The EEOC accuses Prime Inc. of “violating federal law when it failed to take adequate steps to prevent the sexual harassment of a female truck driver.”
From a press release about the suit:
“The company, which does business as Prime, Inc., knew one of its independent contractor drivers, Eric Weekley, sexually harassed at least one female driver trainee. Prime stopped using Weekley as a trainer, but allowed him to continue driving for the company and continued providing him with Prime employees to work as co-drivers. When Weekley asked Melinda Huerta, a new Prime driver, to work as his co-driver, Prime allowed the match but did not warn Huerta about Weekley’s past misconduct or warn Weekley that he must not harass Huerta while she worked as his co-driver. The EEOC alleges that during the six weeks Weekley and Huerta drove together, Weekley continually talked about sex in graphic and violent terms and told Huerta she would lose her job and commercial driver’s license if she reported his behavior.”
According to the suit, Weekley repeatedly made explicit comments about wanting sex from his co-driver, telling Huerta “I could f*** your brains out,” even though Huerta repeatedly told Weekley that such comments were unwanted. Weekley also reportedly talked about how he had been in legal trouble for rape and for his wife’s death. The lawsuit further alleges that Weekley refused to give Huerta time to shower or to take care of other personal needs.
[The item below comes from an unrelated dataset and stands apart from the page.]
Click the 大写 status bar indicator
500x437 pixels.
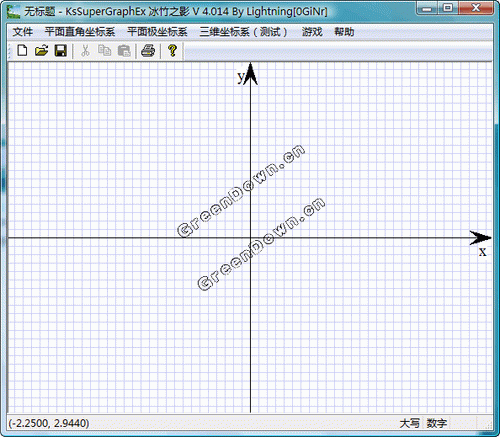(x=410, y=423)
The EEOC suit claims that Huerta was not immediately reassigned to another truck after she reported the harassment to Prime and that when she did get reassigned, she lost significant income in the process.
As part of the lawsuit, the EEOC is asking Prime to change its policies in order to protect female drivers from the type of harassment that Huerta reportedly endured. The suit is also seeking back pay, punitive damages, and compensation for emotional distress for Huerta.